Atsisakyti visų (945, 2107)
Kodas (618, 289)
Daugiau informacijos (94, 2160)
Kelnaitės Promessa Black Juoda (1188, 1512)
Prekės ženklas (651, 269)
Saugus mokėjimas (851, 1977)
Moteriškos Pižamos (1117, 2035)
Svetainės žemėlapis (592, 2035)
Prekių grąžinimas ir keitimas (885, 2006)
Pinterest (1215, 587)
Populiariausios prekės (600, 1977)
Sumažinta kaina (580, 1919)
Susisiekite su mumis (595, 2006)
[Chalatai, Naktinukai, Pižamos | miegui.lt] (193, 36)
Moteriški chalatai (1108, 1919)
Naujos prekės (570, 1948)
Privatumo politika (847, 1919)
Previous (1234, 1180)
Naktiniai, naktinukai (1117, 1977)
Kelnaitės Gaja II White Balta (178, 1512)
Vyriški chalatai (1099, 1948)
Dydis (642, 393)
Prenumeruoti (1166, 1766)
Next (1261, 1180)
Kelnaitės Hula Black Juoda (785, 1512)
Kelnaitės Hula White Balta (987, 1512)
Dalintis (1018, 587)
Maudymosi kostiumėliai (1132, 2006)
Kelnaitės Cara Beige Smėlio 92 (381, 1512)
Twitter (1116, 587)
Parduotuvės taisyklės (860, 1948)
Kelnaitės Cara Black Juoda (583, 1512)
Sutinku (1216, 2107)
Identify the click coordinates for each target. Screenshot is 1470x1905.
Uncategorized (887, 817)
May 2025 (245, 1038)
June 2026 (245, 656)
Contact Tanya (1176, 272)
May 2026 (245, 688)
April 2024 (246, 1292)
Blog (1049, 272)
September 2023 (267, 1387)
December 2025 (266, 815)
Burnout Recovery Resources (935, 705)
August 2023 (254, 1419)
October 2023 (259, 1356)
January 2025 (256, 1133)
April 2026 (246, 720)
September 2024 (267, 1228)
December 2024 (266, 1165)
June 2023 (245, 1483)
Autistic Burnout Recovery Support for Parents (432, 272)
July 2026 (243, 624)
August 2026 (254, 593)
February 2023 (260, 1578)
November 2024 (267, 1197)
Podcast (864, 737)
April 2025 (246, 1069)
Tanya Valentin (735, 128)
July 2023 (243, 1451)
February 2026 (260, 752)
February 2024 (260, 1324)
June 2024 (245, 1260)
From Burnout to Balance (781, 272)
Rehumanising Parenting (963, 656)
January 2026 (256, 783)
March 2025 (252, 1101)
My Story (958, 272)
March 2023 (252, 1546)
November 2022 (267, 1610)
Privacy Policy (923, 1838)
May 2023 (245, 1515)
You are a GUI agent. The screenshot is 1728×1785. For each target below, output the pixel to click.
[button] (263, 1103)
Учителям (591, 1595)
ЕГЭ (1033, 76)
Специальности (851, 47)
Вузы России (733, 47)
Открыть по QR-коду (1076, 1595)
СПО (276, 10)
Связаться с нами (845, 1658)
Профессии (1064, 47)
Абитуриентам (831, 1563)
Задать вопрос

..........

■ Task to complete ■
Each entry above is to be transcribed exactly as it was written.

■ Result of this exercise ■
Atsisakyti visų (945, 2107)
Kodas (618, 289)
Daugiau informacijos (94, 2160)
Kelnaitės Promessa Black Juoda (1188, 1512)
Prekės ženklas (651, 269)
Saugus mokėjimas (851, 1977)
Moteriškos Pižamos (1117, 2035)
Svetainės žemėlapis (592, 2035)
Prekių grąžinimas ir keitimas (885, 2006)
Pinterest (1215, 587)
Populiariausios prekės (600, 1977)
Sumažinta kaina (580, 1919)
Susisiekite su mumis (595, 2006)
[Chalatai, Naktinukai, Pižamos | miegui.lt] (193, 36)
Moteriški chalatai (1108, 1919)
Naujos prekės (570, 1948)
Privatumo politika (847, 1919)
Previous (1234, 1180)
Naktiniai, naktinukai (1117, 1977)
Kelnaitės Gaja II White Balta (178, 1512)
Vyriški chalatai (1099, 1948)
Dydis (642, 393)
Prenumeruoti (1166, 1766)
Next (1261, 1180)
Kelnaitės Hula Black Juoda (785, 1512)
Kelnaitės Hula White Balta (987, 1512)
Dalintis (1018, 587)
Maudymosi kostiumėliai (1132, 2006)
Kelnaitės Cara Beige Smėlio 92 (381, 1512)
Twitter (1116, 587)
Parduotuvės taisyklės (860, 1948)
Kelnaitės Cara Black Juoda (583, 1512)
Sutinku (1216, 2107)
Identify the click coordinates for each target. Screenshot is 1470x1905.
Uncategorized (887, 817)
May 2025 (245, 1038)
June 2026 (245, 656)
Contact Tanya (1176, 272)
May 2026 (245, 688)
April 2024 (246, 1292)
Blog (1049, 272)
September 2023 (267, 1387)
December 2025 (266, 815)
Burnout Recovery Resources (935, 705)
August 2023 (254, 1419)
October 2023 (259, 1356)
January 2025 (256, 1133)
April 2026 (246, 720)
September 2024 (267, 1228)
December 2024 (266, 1165)
June 2023 (245, 1483)
Autistic Burnout Recovery Support for Parents (432, 272)
July 2026 (243, 624)
August 2026 (254, 593)
February 2023 (260, 1578)
November 2024 (267, 1197)
Podcast (864, 737)
April 2025 (246, 1069)
Tanya Valentin (735, 128)
July 2023 (243, 1451)
February 2026 (260, 752)
February 2024 (260, 1324)
June 2024 (245, 1260)
From Burnout to Balance (781, 272)
Rehumanising Parenting (963, 656)
January 2026 (256, 783)
March 2025 (252, 1101)
My Story (958, 272)
March 2023 (252, 1546)
November 2022 (267, 1610)
Privacy Policy (923, 1838)
May 2023 (245, 1515)
You are a GUI agent. The screenshot is 1728×1785. For each target below, output the pixel to click.
[button] (263, 1103)
Учителям (591, 1595)
ЕГЭ (1033, 76)
Специальности (851, 47)
Вузы России (733, 47)
Открыть по QR-коду (1076, 1595)
СПО (276, 10)
Связаться с нами (845, 1658)
Профессии (1064, 47)
Абитуриентам (831, 1563)
Задать вопрос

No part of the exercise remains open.